# Given task:
Write out these entries as a numbered list, leaving out the blank lines.

# Recorded data:

===============

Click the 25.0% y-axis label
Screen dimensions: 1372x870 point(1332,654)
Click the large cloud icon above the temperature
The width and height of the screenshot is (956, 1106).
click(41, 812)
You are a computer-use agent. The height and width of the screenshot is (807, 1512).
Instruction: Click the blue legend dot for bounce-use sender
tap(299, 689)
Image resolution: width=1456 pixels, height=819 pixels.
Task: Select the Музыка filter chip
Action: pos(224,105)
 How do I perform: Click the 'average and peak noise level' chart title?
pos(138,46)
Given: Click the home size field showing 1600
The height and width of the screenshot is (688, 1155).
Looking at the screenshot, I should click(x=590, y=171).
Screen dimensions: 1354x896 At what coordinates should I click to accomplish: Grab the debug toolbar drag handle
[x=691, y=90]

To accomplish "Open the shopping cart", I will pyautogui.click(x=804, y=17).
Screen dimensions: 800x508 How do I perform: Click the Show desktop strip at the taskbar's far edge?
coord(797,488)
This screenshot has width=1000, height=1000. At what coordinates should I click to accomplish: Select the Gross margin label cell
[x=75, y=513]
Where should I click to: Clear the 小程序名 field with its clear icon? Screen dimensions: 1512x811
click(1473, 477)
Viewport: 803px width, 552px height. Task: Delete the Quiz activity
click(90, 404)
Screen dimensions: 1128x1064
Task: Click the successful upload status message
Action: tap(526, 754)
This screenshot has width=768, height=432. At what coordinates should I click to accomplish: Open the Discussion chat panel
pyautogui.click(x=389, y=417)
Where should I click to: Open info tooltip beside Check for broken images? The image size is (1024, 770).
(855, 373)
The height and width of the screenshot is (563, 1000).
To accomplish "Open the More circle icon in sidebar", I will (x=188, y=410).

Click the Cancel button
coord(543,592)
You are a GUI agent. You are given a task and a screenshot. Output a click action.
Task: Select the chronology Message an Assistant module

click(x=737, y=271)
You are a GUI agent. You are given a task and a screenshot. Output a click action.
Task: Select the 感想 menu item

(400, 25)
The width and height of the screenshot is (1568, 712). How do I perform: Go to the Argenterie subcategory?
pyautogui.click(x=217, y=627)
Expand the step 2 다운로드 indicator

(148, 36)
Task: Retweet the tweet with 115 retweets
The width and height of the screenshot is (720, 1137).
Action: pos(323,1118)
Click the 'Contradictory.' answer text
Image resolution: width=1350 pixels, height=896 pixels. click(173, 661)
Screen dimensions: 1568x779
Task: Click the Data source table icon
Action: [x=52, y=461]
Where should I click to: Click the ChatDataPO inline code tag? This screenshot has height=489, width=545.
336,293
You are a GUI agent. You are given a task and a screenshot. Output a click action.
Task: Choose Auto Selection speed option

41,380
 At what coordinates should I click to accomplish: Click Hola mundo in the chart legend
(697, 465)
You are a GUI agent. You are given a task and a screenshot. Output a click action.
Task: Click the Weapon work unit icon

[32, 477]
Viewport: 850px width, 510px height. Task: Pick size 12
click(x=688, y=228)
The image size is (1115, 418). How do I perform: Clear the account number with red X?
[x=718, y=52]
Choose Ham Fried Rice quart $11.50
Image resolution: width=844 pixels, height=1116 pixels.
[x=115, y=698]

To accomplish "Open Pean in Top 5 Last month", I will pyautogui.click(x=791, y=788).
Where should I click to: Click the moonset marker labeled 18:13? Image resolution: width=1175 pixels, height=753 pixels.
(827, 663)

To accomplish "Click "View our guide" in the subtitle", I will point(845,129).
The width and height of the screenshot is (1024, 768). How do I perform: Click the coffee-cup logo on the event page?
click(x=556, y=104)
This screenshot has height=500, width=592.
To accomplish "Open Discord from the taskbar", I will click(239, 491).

===============

# Solution below:
1. Click the 25.0% y-axis label
2. Screen dimensions: 1372x870 point(1332,654)
3. Click the large cloud icon above the temperature
4. The width and height of the screenshot is (956, 1106).
5. click(41, 812)
6. You are a computer-use agent. The height and width of the screenshot is (807, 1512).
7. Instruction: Click the blue legend dot for bounce-use sender
8. tap(299, 689)
9. Image resolution: width=1456 pixels, height=819 pixels.
10. Task: Select the Музыка filter chip
11. Action: pos(224,105)
12.  How do I perform: Click the 'average and peak noise level' chart title?
13. pos(138,46)
14. Given: Click the home size field showing 1600
15. The height and width of the screenshot is (688, 1155).
16. Looking at the screenshot, I should click(x=590, y=171).
17. Screen dimensions: 1354x896 At what coordinates should I click to accomplish: Grab the debug toolbar drag handle
18. [x=691, y=90]
19. To accomplish "Open the shopping cart", I will pyautogui.click(x=804, y=17).
20. Screen dimensions: 800x508 How do I perform: Click the Show desktop strip at the taskbar's far edge?
21. coord(797,488)
22. This screenshot has width=1000, height=1000. At what coordinates should I click to accomplish: Select the Gross margin label cell
23. [x=75, y=513]
24. Where should I click to: Clear the 小程序名 field with its clear icon? Screen dimensions: 1512x811
25. click(1473, 477)
26. Viewport: 803px width, 552px height. Task: Delete the Quiz activity
27. click(90, 404)
28. Screen dimensions: 1128x1064
29. Task: Click the successful upload status message
30. Action: tap(526, 754)
31. This screenshot has width=768, height=432. At what coordinates should I click to accomplish: Open the Discussion chat panel
32. pyautogui.click(x=389, y=417)
33. Where should I click to: Open info tooltip beside Check for broken images? The image size is (1024, 770).
34. (855, 373)
35. The height and width of the screenshot is (563, 1000).
36. To accomplish "Open the More circle icon in sidebar", I will (x=188, y=410).
37. Click the Cancel button
38. coord(543,592)
39. You are a GUI agent. You are given a task and a screenshot. Output a click action.
40. Task: Select the chronology Message an Assistant module
41. click(x=737, y=271)
42. You are a GUI agent. You are given a task and a screenshot. Output a click action.
43. Task: Select the 感想 menu item
44. (400, 25)
45. The width and height of the screenshot is (1568, 712). How do I perform: Go to the Argenterie subcategory?
46. pyautogui.click(x=217, y=627)
47. Expand the step 2 다운로드 indicator
48. (148, 36)
49. Task: Retweet the tweet with 115 retweets
50. The width and height of the screenshot is (720, 1137).
51. Action: pos(323,1118)
52. Click the 'Contradictory.' answer text
53. Image resolution: width=1350 pixels, height=896 pixels. click(173, 661)
54. Screen dimensions: 1568x779
55. Task: Click the Data source table icon
56. Action: [x=52, y=461]
57. Where should I click to: Click the ChatDataPO inline code tag? This screenshot has height=489, width=545.
58. 336,293
59. You are a GUI agent. You are given a task and a screenshot. Output a click action.
60. Task: Choose Auto Selection speed option
61. 41,380
62.  At what coordinates should I click to accomplish: Click Hola mundo in the chart legend
63. (697, 465)
64. You are a GUI agent. You are given a task and a screenshot. Output a click action.
65. Task: Click the Weapon work unit icon
66. [32, 477]
67. Viewport: 850px width, 510px height. Task: Pick size 12
68. click(x=688, y=228)
69. The image size is (1115, 418). How do I perform: Clear the account number with red X?
70. [x=718, y=52]
71. Choose Ham Fried Rice quart $11.50
72. Image resolution: width=844 pixels, height=1116 pixels.
73. [x=115, y=698]
74. To accomplish "Open Pean in Top 5 Last month", I will pyautogui.click(x=791, y=788).
75. Where should I click to: Click the moonset marker labeled 18:13? Image resolution: width=1175 pixels, height=753 pixels.
76. (827, 663)
77. To accomplish "Click "View our guide" in the subtitle", I will point(845,129).
78. The width and height of the screenshot is (1024, 768). How do I perform: Click the coffee-cup logo on the event page?
79. click(x=556, y=104)
80. This screenshot has height=500, width=592.
81. To accomplish "Open Discord from the taskbar", I will click(239, 491).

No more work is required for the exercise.